Ainsi, le Parlement devrait amorcer une réforme du Code civil et prévoit l’intervention d’une ordonnance pour affirmer les principes généraux du droit des contrats tels que la bonne foi et la liberté contractuelle et notamment “préciser les règles relatives au processus de conclusion du contrat, y compris conclu par voie électronique, afin de clarifier les dispositions applicables en matière de négociation, d'offre et d'acceptation de contrat, notamment s'agissant de sa date et du lieu de sa formation, de promesse de contrat et de pacte de préférence”.


De même, le Gouvernement devrait être habilité à définir, par voie d’ordonnance, les conditions dans lesquelles l'autorité judiciaire peut adresser des convocations, avis et documents par voie électronique, aux auxiliaires de justice, aux experts, et aux personnes impliquées dans une procédure pénale ainsi que définir les garanties de sécurité et de preuve de la transmission applicable à la communication électronique en matière pénale. Il s’agit d’étendre à la matière pénale, les principes de dématérialisation des actes de procédure qui ont déjà cours, notamment, devant les juridictions administratives ou judiciaire en matière civile.
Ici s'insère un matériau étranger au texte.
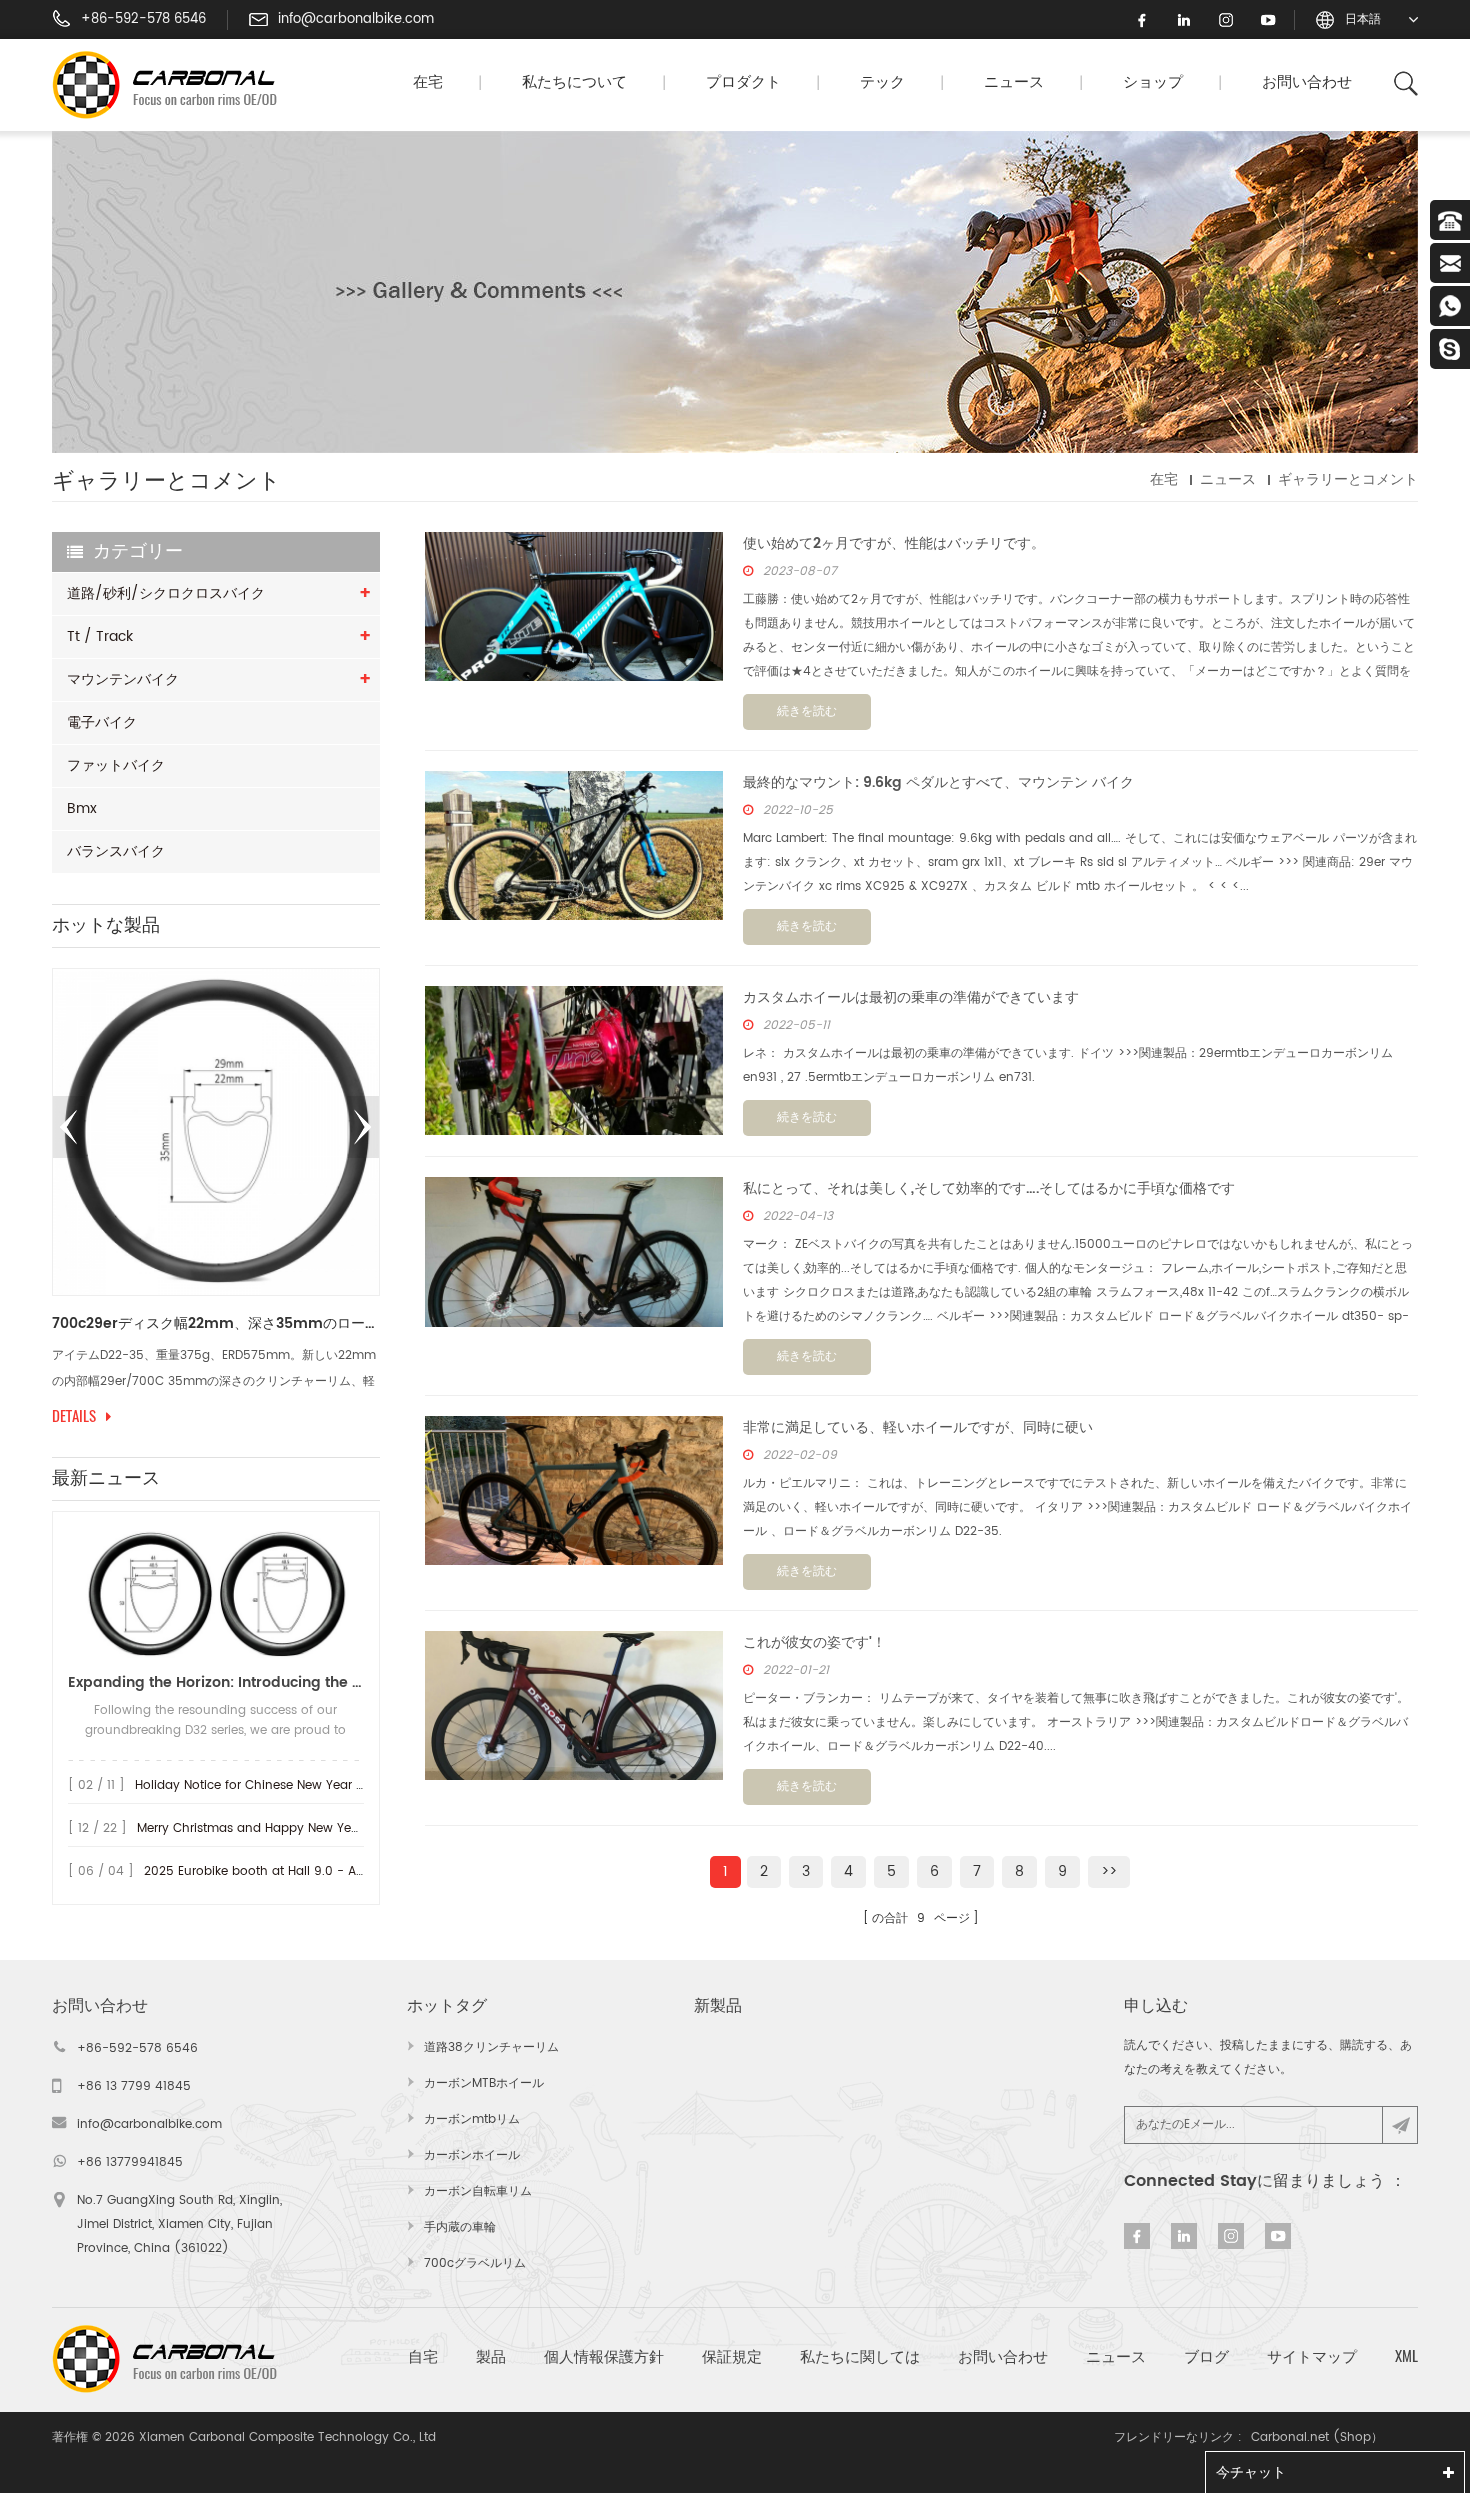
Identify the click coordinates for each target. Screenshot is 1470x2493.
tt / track (100, 636)
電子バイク (102, 722)
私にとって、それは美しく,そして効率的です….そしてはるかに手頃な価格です (989, 1188)
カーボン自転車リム (478, 2191)
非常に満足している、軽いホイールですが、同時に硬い (918, 1427)
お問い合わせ (1307, 82)
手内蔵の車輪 (460, 2227)
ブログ (1206, 2356)
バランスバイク (116, 851)
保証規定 (732, 2356)
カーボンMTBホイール (484, 2083)
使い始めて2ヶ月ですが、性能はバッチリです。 (894, 543)
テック (882, 82)
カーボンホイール (472, 2155)
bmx (82, 808)
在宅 (428, 82)
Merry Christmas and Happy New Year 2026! (269, 1828)
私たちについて (574, 82)
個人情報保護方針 (604, 2356)
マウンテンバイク (123, 679)
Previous (69, 1127)
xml (1406, 2356)
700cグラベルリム (475, 2263)
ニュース (1014, 82)
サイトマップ (1312, 2356)
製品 (491, 2356)
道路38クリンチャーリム (491, 2047)
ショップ (1153, 82)
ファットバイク (116, 765)
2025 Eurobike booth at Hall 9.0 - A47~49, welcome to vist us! (330, 1871)
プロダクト (743, 82)
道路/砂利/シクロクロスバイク (166, 593)
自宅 (423, 2356)
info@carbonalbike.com (356, 20)
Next (363, 1127)
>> (1109, 1871)
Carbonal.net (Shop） (1317, 2437)
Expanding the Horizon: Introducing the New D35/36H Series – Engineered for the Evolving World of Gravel (216, 1682)
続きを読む (807, 711)
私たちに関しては (860, 2356)
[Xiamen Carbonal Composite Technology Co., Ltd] (173, 85)
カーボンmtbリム (472, 2119)
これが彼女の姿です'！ (814, 1642)
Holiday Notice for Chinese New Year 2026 (260, 1785)
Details (280, 1416)
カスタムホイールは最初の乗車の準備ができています (911, 997)
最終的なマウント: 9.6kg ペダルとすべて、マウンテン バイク (938, 782)
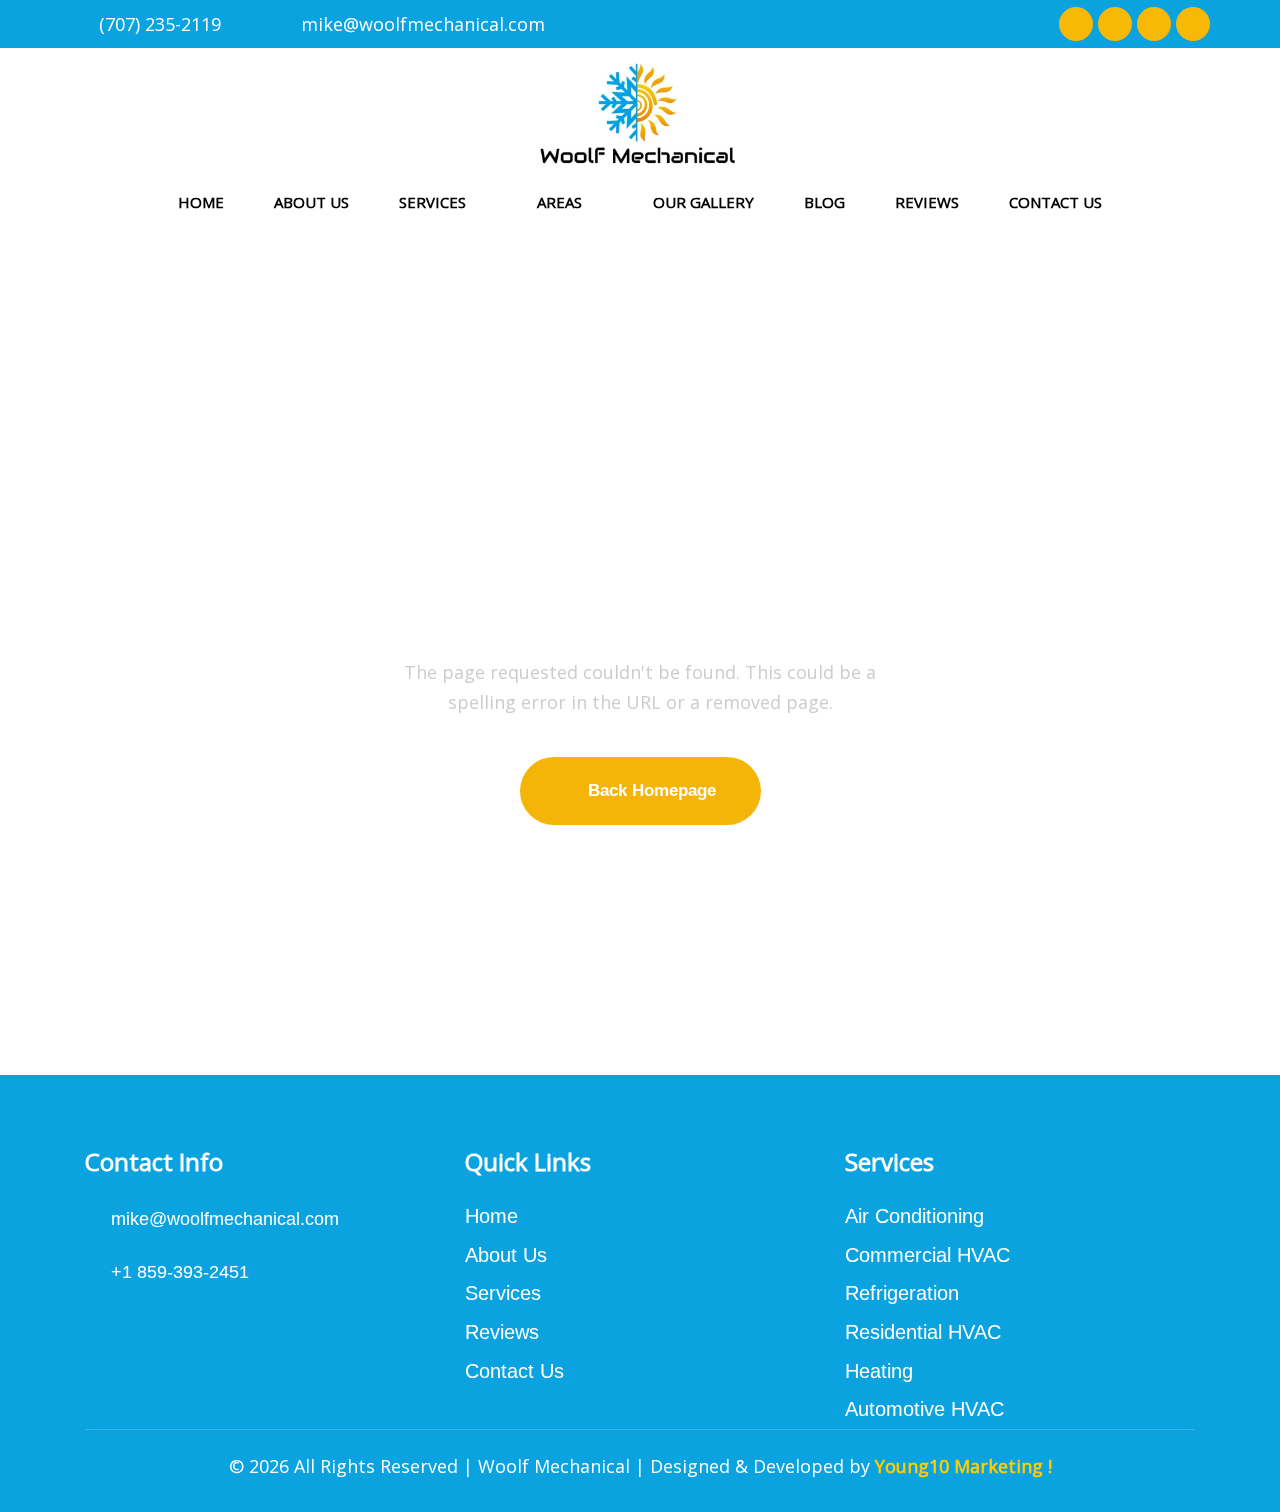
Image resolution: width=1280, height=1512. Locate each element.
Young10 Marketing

Sans oublier : le décret d'application de la #LPM, la loi post-Lescure et Hadopi, la loi "Habeas Corpus Numérique" ou une grande loi sur le renseignement


Au-delà de ces textes, plusieurs autres textes législatifs ou règlementaires sont attendus. On peut notamment mentionner :
  • le décret d’application de l’article 20 de la loi de programmation militaire qui avait modifié les conditions d’accès aux données Internet pour les services de renseignement. Sa publication devra être l’occasion de générer un contentieux afin de vérifier la constitutionnalité de la mesure législative ; 
  • l’examen de la proposition de loi de lutte contre le système prostitutionnel. Lors de son examen à l’Assemblée nationale, les députés avaient retiré toute mention au filtrage de sites internet et ne prévoyaient qu’une obligation de signalement des contenus faisant la promotion de la traite d’être humains aux autorités. 
  • une loi dite “habeas corpus numérique” relative aux droits et libertés sur internet. Annoncée lors de la campagne présidentielle, ce texte est destiné notamment à renforcer les garanties offertes en matière de fichier de police. Le texte devrait également inclure - à confirmer - un chapitre relatif aux problématiques de neutralité de l’internet, de filtrage et/ou de blocage de contenus, voire de renforcement de la protection des données personnelles - ce dernier sujet étant lui même discuté actuellement à Bruxelles dans le cadre du projet de règlement européen relatif aux données personnelles ; 
  • une loi sur les suites du rapport Lescure qui devrait notamment consacrer le transfert des pouvoirs de l’HADOPI au CSA et offrir à cette autorité de nouveaux pouvoirs en matière de lutte contre la contrefaçon et de promotion de l’offre légale. La loi sera sans doute l’occasion de nombreux débats sur le périmètre des exceptions au droit d’auteur, sur la mise en oeuvre de nouveaux mécanismes de rémunération, de révision du mécanisme de la copie privée voire de la mise en oeuvre d’une nouvelle régulation pour les contenus diffusés sur Internet ; 
  • une loi sur le renseignement qui devrait réformer le cadre juridique et renforcer les pouvoirs offerts aux services de renseignement. Annoncée lors des débats sur la loi de programmation militaire, le périmètre et les contours exacts de ce texte ne sont pas encore connus.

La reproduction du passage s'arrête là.